Reproduce the records below exactly as they appear.

Extracted records:
━━━━━━━━━━━━━━━━━━━━━━━━━━━━━━
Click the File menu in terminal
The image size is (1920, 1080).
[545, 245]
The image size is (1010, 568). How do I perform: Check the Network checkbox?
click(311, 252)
━━━━━━━━━━━━━━━━━━━━━━━━━━━━━━
Solved exercise
Click the File menu in terminal
The image size is (1920, 1080).
[545, 245]
The image size is (1010, 568). How do I perform: Check the Network checkbox?
click(311, 252)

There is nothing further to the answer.